### THE TASK
In the text on Nintendo soundtracks below, recast the paragraph beginning "It's hard to say whether such a thing" as a short bulleted list that keeps its main facts.

Nintendo has all the money in the world to release soundtracks. They could in fact be the company that kick starts selling official standalone soundtracks at places like Gamestop (like the Xenoblade Gamestop exclusive) here in the US. Is it really hard to imagine someone seeing The Legend of Zelda: Twilight Princess Soundtrack at Gamestop and not being intrigued? Now how about a small section filled up with Nintendo soundtracks? Throw on limited edition on the cd sticker and people would buy. Everyone is obsessed with exclusives. It can be done.

It's hard to say whether such a thing (selling stand-alone soundtracks in game retail stores) will be successful or not. The way I see it is that Nintendo are known for their innovation and good gameplay that everyone can enjoy, and not so much the music (which as mentioned in my first post, are there to fill in the silence as perceived by casual gamers who don't care about game music). Having said that, Nintendo does have a large consumer base (e.g. Nintendo fans and casual gamers) to extract soundtrack sales from, compared to say, Atlus fans and to a lesser extent, Square-Enix (who sell soundtracks from their official website). In any case, Nintendo would be the most likely candidate to test whether a video game music market exists in Western countries and whether selling game soundtracks in retail game stores is a viable action.

### DATA
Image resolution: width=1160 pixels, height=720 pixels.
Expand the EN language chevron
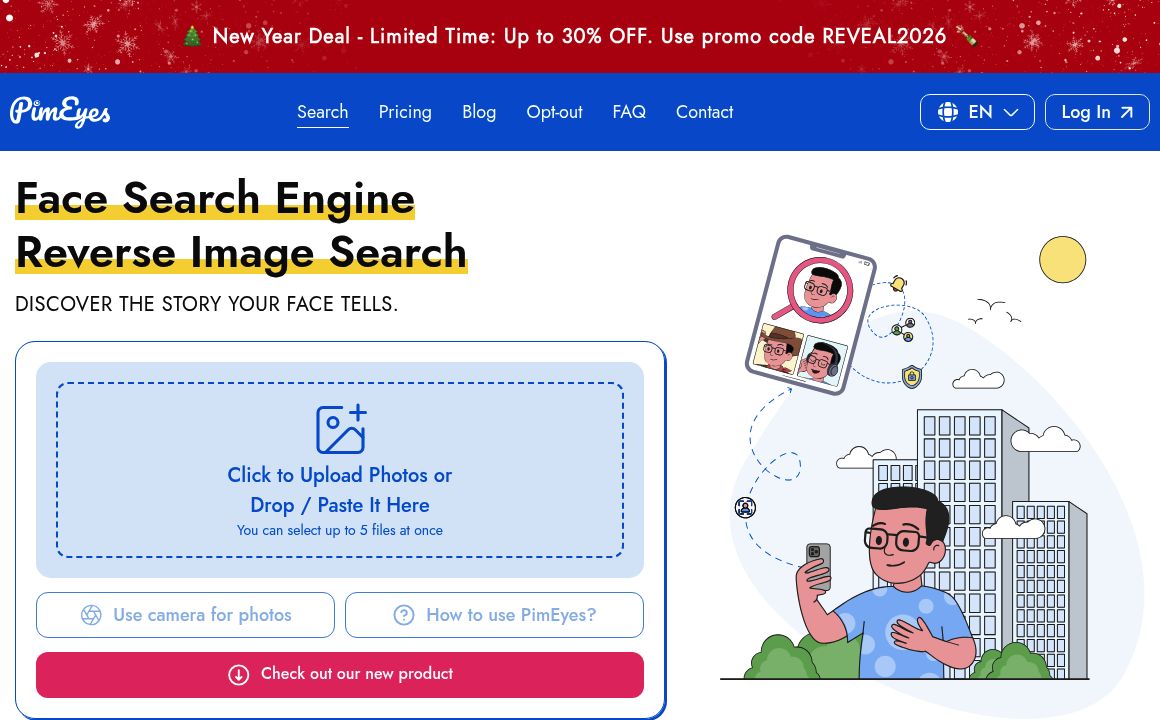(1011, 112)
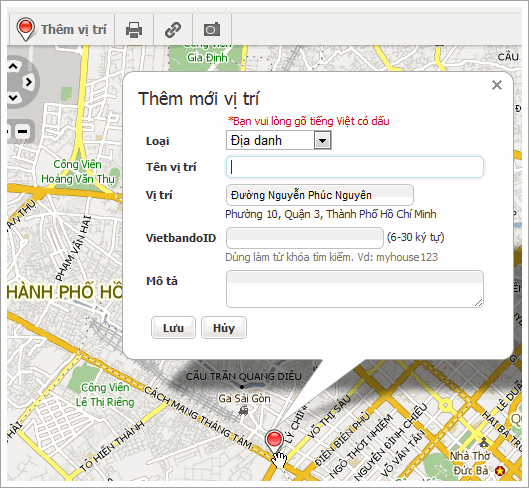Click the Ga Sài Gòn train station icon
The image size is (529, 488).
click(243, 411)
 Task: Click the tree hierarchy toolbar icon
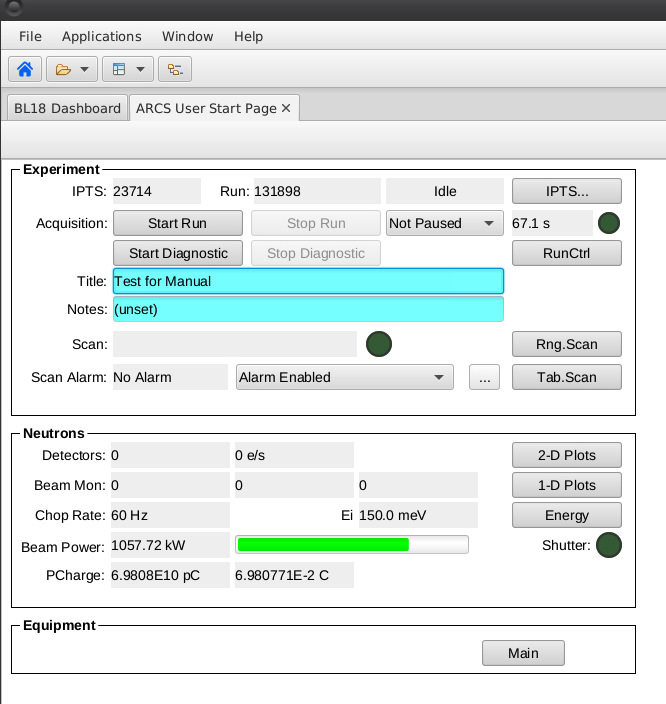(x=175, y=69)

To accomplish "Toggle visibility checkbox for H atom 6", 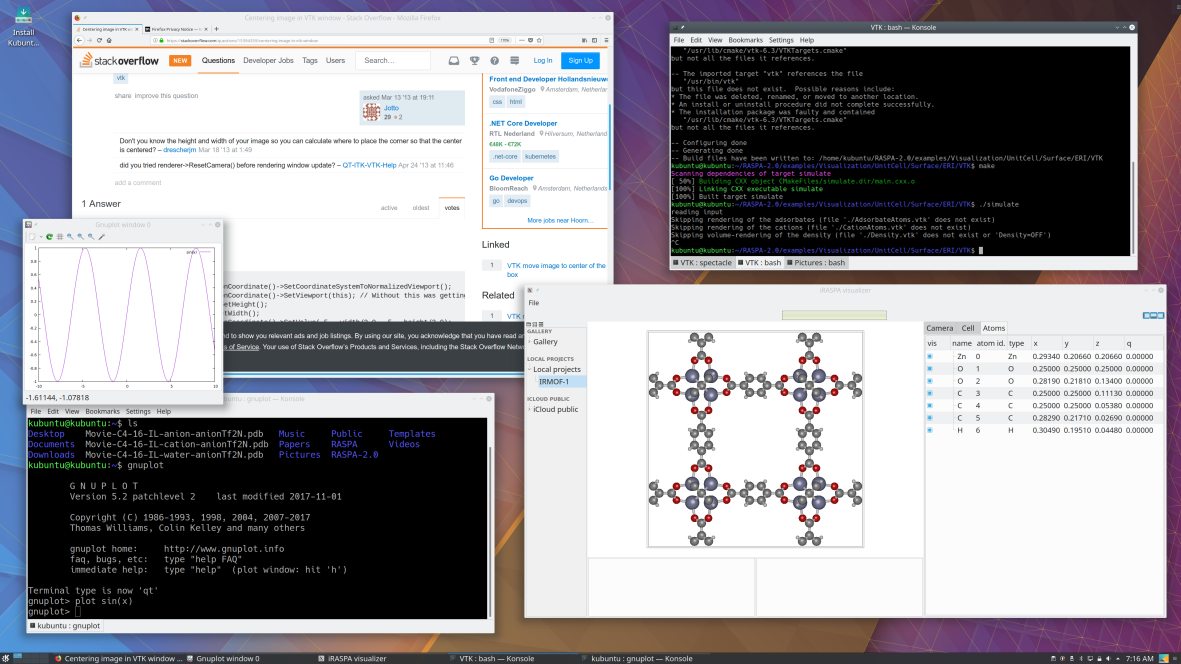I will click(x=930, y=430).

### EXERCISE OUTPUT
- It is unclear whether selling stand-alone soundtracks in game retail stores would succeed.
- Nintendo is known for innovation and good gameplay that everyone can enjoy, not so much for its music.
- Its music mainly fills the silence for casual gamers who don't care about game music.
- Still, Nintendo has a large consumer base of Nintendo fans and casual gamers. That base is larger than Atlus's fans and, to a lesser extent, Square-Enix's, which sells soundtracks from its official website.
- Nintendo is the most likely candidate to test whether a video game music market exists in Western countries and whether selling soundtracks in retail game stores is viable.